◆ Task description
Scan the material for "Open". Copy every line it appears in.
━━━━━ Working data
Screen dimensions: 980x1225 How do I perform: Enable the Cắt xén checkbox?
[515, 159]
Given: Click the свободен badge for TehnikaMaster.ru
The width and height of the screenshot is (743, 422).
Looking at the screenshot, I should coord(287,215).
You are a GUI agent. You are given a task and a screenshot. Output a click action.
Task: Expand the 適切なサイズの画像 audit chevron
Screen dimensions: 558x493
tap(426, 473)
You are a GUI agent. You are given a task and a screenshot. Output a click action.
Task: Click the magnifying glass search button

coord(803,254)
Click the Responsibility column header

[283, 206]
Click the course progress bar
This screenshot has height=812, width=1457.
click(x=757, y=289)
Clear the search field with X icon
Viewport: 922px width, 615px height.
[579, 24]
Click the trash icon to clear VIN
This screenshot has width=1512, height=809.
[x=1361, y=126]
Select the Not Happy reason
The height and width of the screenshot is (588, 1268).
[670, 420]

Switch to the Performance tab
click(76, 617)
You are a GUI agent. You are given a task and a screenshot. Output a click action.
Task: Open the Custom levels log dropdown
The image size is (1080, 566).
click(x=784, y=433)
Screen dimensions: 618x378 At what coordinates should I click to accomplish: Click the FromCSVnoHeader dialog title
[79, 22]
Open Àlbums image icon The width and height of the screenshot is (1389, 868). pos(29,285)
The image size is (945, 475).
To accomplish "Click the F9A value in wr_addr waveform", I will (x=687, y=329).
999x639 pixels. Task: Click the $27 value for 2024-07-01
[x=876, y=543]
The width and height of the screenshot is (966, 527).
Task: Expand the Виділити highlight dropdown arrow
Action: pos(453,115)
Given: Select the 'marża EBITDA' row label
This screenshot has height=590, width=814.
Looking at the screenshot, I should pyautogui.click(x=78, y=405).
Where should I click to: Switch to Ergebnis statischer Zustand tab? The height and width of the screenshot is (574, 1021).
━━━━━━━━━━
◆ Solution below
Task: Open the Custom levels log dropdown
Open Àlbums image icon The width and height of the screenshot is (1389, 868). pos(29,285)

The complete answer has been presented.